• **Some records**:
--- begin ---

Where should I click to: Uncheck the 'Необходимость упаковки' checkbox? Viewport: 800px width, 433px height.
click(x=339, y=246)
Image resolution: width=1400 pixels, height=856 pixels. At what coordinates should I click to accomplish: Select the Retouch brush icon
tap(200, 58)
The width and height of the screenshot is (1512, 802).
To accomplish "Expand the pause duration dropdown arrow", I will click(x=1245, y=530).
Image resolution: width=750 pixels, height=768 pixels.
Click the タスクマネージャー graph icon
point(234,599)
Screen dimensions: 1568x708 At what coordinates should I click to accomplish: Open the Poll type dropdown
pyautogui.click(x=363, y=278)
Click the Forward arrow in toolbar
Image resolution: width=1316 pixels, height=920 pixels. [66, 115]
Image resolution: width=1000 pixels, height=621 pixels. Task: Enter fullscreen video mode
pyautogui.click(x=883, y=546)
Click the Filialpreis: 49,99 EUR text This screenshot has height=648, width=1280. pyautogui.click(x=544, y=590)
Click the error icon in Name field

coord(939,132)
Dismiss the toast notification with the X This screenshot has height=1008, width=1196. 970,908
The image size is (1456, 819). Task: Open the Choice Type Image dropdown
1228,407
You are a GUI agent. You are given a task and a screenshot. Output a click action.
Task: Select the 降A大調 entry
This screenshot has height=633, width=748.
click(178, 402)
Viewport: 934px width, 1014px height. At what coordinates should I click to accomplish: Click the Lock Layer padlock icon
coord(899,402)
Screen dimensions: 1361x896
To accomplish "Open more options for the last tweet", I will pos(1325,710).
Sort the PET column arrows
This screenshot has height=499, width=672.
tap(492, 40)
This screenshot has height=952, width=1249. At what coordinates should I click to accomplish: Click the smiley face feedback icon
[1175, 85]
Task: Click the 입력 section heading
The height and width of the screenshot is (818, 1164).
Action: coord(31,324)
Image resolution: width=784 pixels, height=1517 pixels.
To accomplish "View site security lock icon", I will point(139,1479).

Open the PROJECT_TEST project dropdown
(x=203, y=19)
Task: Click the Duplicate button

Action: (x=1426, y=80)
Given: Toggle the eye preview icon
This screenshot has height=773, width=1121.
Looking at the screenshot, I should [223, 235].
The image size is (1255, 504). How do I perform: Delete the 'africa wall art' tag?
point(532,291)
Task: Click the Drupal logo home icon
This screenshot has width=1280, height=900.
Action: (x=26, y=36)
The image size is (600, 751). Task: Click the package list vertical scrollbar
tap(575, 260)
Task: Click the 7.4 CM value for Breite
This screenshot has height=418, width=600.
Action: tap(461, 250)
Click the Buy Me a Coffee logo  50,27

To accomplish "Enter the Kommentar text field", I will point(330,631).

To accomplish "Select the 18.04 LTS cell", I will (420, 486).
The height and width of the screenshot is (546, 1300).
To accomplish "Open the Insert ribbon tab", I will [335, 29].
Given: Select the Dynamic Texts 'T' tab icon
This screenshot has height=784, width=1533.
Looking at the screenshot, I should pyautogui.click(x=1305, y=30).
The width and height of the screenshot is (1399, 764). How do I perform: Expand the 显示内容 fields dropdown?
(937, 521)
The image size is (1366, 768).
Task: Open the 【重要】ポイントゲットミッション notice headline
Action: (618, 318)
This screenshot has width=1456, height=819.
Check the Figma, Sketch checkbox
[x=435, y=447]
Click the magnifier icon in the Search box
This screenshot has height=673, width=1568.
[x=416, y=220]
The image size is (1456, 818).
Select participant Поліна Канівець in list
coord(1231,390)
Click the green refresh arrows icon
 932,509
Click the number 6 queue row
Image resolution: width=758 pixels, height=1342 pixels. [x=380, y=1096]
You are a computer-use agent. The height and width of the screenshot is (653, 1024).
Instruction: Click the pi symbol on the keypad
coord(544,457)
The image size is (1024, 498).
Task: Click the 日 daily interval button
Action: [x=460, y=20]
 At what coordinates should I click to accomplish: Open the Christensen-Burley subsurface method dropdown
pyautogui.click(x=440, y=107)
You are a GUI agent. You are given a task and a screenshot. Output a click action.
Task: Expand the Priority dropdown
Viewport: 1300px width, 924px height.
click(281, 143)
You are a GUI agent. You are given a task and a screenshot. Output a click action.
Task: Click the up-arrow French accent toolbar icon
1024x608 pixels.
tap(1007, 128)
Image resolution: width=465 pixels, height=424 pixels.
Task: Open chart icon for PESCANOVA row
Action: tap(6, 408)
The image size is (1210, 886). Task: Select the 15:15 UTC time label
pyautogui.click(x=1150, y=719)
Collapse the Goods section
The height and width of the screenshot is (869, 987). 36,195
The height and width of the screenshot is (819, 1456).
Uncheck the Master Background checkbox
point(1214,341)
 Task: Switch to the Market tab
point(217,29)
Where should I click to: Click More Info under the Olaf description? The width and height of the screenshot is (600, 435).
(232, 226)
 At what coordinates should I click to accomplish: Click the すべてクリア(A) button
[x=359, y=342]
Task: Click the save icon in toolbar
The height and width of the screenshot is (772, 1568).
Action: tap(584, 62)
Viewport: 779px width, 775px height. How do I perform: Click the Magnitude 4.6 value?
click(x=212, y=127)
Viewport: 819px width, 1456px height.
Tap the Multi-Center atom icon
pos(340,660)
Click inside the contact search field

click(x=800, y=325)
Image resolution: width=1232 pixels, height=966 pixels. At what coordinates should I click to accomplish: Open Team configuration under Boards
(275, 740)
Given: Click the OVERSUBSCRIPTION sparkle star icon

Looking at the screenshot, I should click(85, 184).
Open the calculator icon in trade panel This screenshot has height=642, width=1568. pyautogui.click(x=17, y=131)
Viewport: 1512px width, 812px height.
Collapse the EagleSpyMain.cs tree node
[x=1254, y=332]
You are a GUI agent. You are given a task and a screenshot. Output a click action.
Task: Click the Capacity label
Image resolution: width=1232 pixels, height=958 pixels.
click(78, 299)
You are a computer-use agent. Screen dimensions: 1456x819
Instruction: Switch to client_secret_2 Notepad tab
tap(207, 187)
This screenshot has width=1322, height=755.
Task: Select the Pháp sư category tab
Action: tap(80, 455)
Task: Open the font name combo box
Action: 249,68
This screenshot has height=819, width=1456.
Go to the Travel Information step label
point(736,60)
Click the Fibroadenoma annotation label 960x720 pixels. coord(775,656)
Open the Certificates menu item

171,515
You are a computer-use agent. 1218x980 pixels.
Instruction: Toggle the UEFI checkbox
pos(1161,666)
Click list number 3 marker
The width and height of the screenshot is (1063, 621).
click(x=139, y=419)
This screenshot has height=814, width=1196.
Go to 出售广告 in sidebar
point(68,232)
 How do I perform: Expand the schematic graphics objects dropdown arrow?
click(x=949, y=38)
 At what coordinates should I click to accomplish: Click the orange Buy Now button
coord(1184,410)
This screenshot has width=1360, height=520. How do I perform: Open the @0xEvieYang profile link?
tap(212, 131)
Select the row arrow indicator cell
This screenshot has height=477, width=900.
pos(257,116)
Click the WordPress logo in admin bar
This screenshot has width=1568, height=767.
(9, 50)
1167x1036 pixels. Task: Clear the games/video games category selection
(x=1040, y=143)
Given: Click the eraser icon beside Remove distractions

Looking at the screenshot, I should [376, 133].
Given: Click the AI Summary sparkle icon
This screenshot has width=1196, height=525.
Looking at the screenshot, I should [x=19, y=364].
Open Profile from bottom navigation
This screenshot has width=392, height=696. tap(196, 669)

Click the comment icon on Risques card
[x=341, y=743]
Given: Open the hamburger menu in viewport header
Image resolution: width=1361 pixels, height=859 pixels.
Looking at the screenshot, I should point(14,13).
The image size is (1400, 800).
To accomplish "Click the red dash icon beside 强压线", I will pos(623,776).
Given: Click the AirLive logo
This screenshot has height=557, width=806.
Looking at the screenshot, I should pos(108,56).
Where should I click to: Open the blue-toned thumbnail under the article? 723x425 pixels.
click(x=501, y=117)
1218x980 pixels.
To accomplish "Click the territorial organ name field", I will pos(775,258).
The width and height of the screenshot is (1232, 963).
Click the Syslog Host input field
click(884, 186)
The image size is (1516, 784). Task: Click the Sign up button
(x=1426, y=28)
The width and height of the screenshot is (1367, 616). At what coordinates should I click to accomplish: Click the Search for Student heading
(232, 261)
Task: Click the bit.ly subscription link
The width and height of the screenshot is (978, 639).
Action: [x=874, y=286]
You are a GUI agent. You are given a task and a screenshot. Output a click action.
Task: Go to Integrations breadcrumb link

--- end ---

• **CHALLENGE**: Copy out every line of the data above that contains the word "menu", matching case exactly.

• **SOLUTION FOR THIS PROBLEM**:
Open the Certificates menu item
Given: Open the hamburger menu in viewport header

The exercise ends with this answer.